• Requirement: Find the string "cell" in the entries and copy each line that has it.

• Data under study:
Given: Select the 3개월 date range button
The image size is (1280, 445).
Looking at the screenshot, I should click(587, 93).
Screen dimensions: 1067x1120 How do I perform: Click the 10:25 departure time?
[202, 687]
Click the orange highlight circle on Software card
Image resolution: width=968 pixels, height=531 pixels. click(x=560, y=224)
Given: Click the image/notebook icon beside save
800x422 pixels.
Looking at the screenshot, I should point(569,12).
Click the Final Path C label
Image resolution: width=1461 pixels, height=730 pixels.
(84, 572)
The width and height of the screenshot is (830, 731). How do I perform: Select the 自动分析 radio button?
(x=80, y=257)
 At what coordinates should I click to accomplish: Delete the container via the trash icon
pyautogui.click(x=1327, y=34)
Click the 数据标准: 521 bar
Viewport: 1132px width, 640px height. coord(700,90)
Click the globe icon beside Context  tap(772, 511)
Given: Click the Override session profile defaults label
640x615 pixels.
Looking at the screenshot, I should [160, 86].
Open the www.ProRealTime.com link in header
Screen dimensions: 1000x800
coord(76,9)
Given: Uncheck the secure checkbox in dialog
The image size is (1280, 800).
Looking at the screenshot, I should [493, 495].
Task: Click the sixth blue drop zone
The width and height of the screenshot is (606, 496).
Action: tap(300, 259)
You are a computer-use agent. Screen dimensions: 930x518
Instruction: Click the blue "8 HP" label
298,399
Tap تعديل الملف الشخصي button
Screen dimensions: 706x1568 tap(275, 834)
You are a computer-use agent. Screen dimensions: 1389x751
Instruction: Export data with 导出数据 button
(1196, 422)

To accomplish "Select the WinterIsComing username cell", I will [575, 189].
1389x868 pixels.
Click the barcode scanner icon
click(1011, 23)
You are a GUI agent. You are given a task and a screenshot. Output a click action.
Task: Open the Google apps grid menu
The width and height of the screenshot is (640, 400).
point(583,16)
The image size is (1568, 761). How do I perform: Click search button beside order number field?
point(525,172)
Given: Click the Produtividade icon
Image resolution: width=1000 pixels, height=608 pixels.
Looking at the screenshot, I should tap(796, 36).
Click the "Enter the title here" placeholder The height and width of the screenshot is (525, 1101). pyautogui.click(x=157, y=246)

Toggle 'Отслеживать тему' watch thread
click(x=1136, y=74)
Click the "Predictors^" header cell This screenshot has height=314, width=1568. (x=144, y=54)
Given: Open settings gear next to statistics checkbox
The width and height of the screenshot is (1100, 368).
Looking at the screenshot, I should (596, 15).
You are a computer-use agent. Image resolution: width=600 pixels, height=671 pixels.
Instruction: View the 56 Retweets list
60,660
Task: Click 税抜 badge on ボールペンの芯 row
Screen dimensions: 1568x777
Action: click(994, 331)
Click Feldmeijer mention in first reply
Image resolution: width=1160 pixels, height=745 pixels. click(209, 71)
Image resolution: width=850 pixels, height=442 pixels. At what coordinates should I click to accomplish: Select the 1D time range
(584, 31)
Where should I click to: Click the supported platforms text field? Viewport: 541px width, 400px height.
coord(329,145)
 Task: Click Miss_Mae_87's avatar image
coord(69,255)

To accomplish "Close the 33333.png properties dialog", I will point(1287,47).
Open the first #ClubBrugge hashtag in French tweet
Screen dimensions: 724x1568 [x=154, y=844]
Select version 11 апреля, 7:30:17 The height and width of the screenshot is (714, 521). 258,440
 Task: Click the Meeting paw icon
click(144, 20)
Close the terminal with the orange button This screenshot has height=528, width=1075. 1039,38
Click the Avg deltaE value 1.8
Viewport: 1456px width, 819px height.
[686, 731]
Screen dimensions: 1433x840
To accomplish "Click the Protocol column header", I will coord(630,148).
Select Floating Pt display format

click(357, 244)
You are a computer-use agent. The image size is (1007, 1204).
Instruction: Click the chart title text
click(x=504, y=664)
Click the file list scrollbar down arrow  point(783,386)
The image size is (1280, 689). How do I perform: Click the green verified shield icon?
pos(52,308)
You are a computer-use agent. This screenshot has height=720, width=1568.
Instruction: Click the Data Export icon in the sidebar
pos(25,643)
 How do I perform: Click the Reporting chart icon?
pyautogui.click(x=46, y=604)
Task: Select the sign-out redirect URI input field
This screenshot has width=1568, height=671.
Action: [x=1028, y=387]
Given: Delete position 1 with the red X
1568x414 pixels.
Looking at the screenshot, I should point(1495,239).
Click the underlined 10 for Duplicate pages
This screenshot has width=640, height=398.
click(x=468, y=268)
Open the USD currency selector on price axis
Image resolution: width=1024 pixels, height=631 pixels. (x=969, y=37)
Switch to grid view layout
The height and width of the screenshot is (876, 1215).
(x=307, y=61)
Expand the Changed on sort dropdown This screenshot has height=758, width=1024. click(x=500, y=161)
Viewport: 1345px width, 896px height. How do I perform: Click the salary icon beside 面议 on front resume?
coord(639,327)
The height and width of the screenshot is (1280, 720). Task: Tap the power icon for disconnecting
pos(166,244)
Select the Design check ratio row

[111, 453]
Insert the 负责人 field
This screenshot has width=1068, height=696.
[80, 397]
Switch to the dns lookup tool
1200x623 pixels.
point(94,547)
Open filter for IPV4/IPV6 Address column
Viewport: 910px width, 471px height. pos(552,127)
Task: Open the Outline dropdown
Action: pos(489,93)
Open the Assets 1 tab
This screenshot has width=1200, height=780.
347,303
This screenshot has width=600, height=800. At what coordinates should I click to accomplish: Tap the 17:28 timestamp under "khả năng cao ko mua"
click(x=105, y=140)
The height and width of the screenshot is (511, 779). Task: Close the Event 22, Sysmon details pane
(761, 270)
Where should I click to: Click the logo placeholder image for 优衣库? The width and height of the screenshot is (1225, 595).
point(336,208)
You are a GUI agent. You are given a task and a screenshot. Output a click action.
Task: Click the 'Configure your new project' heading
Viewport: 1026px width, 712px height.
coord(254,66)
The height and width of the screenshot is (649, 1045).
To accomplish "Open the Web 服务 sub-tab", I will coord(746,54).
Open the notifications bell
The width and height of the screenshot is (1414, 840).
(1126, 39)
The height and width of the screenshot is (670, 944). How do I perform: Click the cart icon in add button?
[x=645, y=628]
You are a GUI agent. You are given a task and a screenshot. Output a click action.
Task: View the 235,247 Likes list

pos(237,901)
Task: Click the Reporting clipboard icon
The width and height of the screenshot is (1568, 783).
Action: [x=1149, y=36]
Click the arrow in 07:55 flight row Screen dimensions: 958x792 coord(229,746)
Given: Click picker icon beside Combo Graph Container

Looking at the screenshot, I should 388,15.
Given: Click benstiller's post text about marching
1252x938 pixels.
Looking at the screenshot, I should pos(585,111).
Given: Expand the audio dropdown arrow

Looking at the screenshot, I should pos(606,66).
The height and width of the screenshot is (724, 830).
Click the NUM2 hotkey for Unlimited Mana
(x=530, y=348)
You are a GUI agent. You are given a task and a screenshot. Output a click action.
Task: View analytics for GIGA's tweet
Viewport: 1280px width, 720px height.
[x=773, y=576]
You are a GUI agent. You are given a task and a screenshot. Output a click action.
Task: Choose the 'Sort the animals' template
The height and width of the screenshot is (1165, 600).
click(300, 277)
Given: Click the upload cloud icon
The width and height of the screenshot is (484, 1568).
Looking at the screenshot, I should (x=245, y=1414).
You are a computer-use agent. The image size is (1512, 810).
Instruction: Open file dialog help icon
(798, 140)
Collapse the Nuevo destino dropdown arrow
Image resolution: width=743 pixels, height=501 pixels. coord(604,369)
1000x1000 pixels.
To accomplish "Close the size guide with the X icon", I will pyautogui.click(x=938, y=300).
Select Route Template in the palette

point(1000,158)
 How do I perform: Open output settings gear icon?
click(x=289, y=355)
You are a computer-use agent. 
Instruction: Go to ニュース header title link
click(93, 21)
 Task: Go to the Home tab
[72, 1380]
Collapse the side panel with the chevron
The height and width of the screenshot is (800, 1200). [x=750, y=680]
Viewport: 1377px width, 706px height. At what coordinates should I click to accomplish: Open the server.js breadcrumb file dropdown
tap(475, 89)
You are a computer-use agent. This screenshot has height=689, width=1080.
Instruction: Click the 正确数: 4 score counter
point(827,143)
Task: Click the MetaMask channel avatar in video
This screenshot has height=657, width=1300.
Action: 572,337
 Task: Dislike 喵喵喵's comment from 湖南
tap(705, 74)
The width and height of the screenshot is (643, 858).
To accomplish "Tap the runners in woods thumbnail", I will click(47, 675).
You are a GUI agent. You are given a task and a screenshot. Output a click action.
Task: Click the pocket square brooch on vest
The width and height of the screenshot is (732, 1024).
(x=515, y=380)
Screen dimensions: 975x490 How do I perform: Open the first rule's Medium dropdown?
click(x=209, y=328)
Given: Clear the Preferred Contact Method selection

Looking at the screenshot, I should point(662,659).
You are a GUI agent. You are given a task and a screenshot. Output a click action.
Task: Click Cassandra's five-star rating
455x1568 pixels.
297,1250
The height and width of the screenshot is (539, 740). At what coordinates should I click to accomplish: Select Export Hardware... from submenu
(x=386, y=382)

• Task result:
To accomplish "Select the WinterIsComing username cell", I will [575, 189].
Click the "Predictors^" header cell This screenshot has height=314, width=1568. (x=144, y=54)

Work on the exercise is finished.